EXERCISE OBJECTIVE:
Write out everything from the line containing "This screenshot has width=1372, height=883." down to the line containing "click(x=1263, y=222)", including both of those lines, with every character unchanged.

SOURCE MATERIAL:
start
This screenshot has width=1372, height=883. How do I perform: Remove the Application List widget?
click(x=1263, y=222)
end
start
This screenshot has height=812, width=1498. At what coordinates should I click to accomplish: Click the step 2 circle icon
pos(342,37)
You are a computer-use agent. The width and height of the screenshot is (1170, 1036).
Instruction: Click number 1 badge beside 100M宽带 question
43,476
end
IN RESPONSE:
This screenshot has width=1372, height=883. How do I perform: Remove the Application List widget?
click(x=1263, y=222)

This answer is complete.